Artificial intelligence will make my job obsolete, and I’m (almost) at peace with it
Life as an editorial photographer is almost unsustainable today, and artificial intelligence is not helping. But what happens when we cut corners at all costs in photojournalism? asks Andy Blackmore
Listening to Jeff Buckley, I’m gripped. An almost overpowering sadness and melancholia floods the room. As tears trickle down my cheeks, I realise I’m crying for the second time in as many days to the haunting rendition of Corpus Christi Carol. It’s not the bittersweet vocals bringing me down. It’s a much deeper sorrow; I realise I’m mourning the passing of an age.
Last week, I heard that very same hymn in very different circumstances.
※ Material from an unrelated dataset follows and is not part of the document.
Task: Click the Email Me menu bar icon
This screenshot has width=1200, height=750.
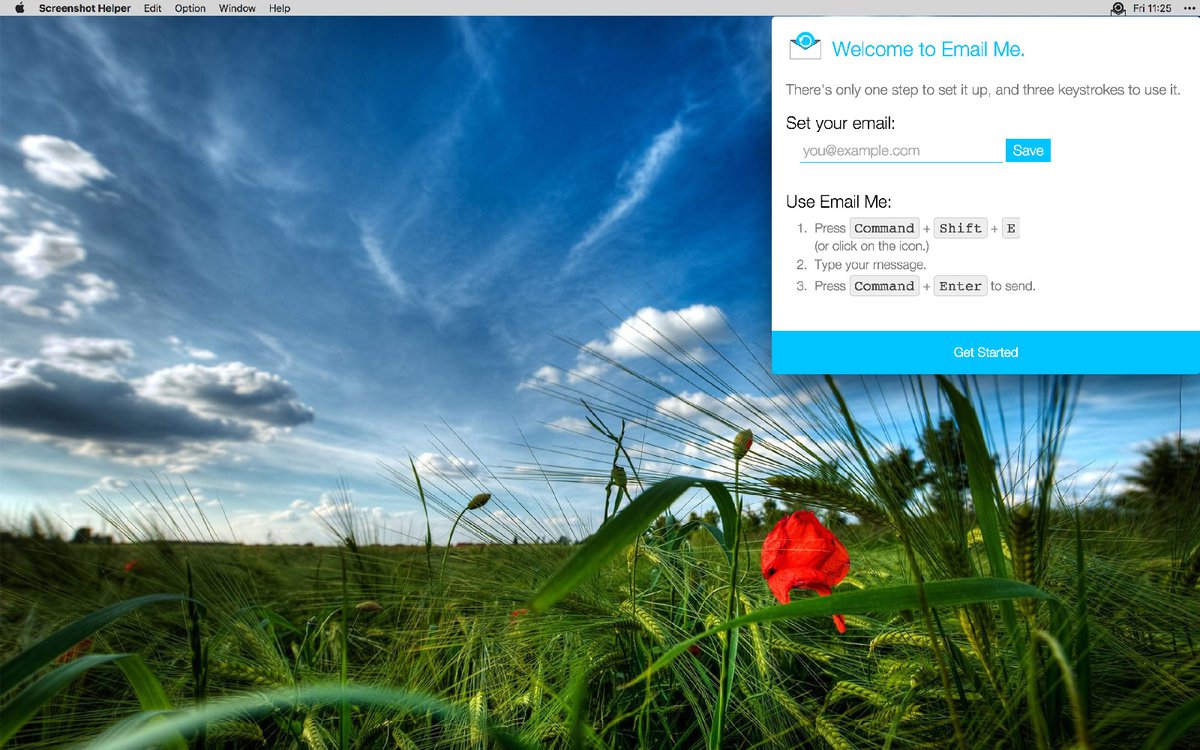Action: pos(1118,8)
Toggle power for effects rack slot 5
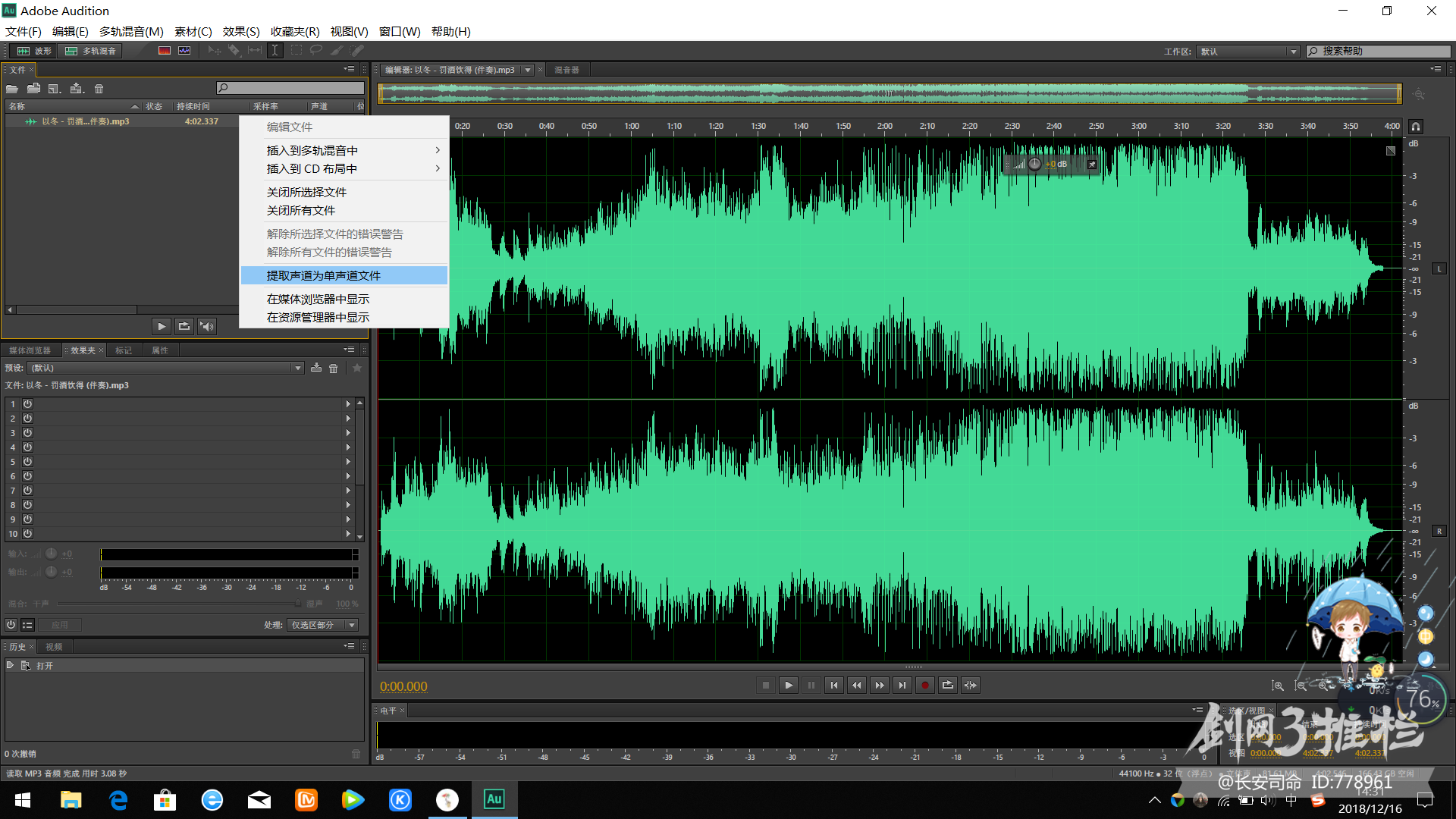Screen dimensions: 1456x819 point(27,462)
Either the pollen count inside St Bride’s church was unpleasant in the extreme, or others were pierced by the same shards of emotional shrapnel that punctured the air in remembrance of a man I had known for decades. I’m not ashamed to say it; but as I wept, I could sense I was not alone.
St Bride’s has long been regarded as the journalist’s church. Sadly, this was not the first time I’d been here to say goodbye to a friend and colleague and I don’t expect it to be my last.
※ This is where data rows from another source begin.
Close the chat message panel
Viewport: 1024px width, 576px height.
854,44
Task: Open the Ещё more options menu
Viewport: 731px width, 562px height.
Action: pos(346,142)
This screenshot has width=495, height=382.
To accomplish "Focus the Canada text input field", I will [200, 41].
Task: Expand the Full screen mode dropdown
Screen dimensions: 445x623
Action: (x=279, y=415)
However, there was something very out of the ordinary about the level of emotion I felt that day.
Eamonn McCabe was a true Fleet Street superstar and giant in the world of photography; it is his life we were gathered here to celebrate. He was a photographer and picture editor par excellence. I accept many of you reading this will not have heard of him, however, he helped change the way you look at news and sports photography.
I was lucky enough to work for Eamonn in the mid 90s. In retrospect, this was our last hurrah; a golden age for photojournalism and press photographers. Eamonn was a secret weapon drafted in by Peter Preston, then Editor at The Guardian. He gave up being a sportsphotographer to become a picture editor; parachuted into the position in an effort to win a circulation war with a brash new kid on the block – The Independent.
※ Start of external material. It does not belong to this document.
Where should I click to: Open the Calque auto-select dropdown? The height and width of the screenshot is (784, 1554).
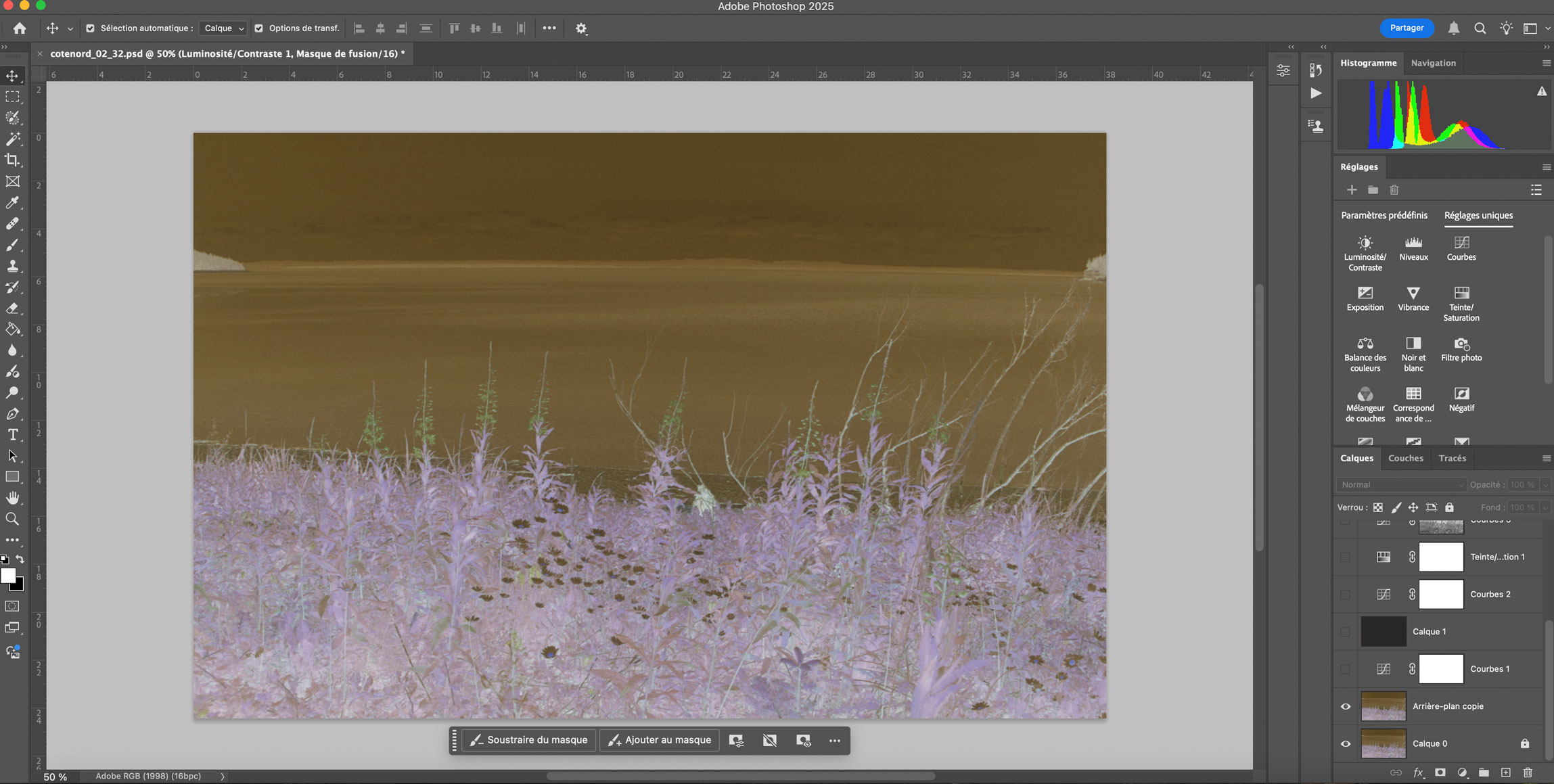tap(224, 28)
Well they called it a war, but it’s a strange conflict that has no losers. In fact, both the reader and photography were left all better for such tilting at windmills, indeed some might say it was Fleet Street’s finest hour. Eamonn was a man who cared passionately about photography and photographers and passed that enthusiasm on to me.
The rise of the internet and the move to digital, plunging circulations, slashed budgets, increased costs, lower rates and less work all mean that today, life as a editorial photographer is, more or less, unsustainable as a career. Inevitably, new technology proved a disaster for a profession now forced to accept to the mantra of doing more with less.
Thankfully, we thought, things can’t get much worse. And then, you guessed it – things just got worse. In the time since Eamonn’s death, the world seems to have gone bonkers, obsessed with all things AI and ChatGPT-4.
The final nail in the coffin was hammered home a few weeks ago when an AI-generated image won first prize at one of the world’s most prestigious photography competitions. Eamonn would have been apoplectic, undoubtedly spewing a wholly unprintable monologue.
Now, you may call me cynical but don’t ever call me stupid, for I have enough painful experience to know what can happen when we are harnessed by a desire to cut corners, at whatever cost. Left unchecked, the rise of AI machines eventually makes dinosaurs of us all. But as we photographers and picture editors stood around St Bride’s, it was a mass extinction event. Quite simply, the end of an era. And if that doesn’t make you weep, what on earth will?